Indeed, one element that drew me to Apocalypse Now in the first place continues to draw me back, and redeems it still, and that is the participation of Michael Herr, who gets a writing credit for "narration." Herr is the author of the book Dispatches, a collection of journalism pieces ("new journalism," more like) out of Vietnam in the '60s and early '70s. As far as I can tell, Herr's book almost single-handedly established many of the conventions we still use to understand "the Vietnam experience," all the strange, hallucinatory, and death-fetishizing filters through which many of us still view it, and indeed war, particularly in the movies. Details as simple as the ubiquity and omnipresence of helicopters, or as profound as the alienation of Americans who refuse to give up the pleasures they know such as surfing and acid-rock, even under fire, can be traced to his work.

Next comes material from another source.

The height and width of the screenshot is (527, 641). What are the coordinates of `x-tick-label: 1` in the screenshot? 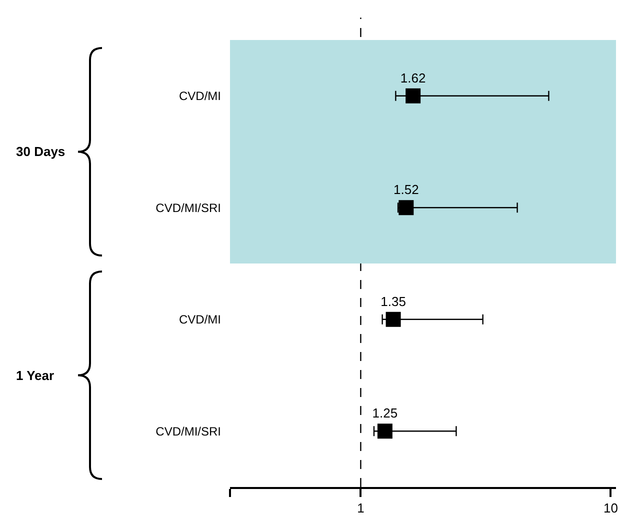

Herr's sensibility haunts everything most central here: the breakdown of chains of command, order giving way to chaos, a loss en masse of moral compass. "Do you know who the commanding officer is here?"Martin Sheen's Willard demands of soldiers he encounters in a nighttime scene, who are dug in and attempting to return fire on the jungle from a single assailant unknown by anything but his taunting voice. One soldier slowly takes Willard's measure. "Yeah," he finally says, and then deliberately turns to walk away.
There's nothing small about Apocalypse Now. It's done on the grand scale, and remains for me the one great Vietnam picture by which all others are measured.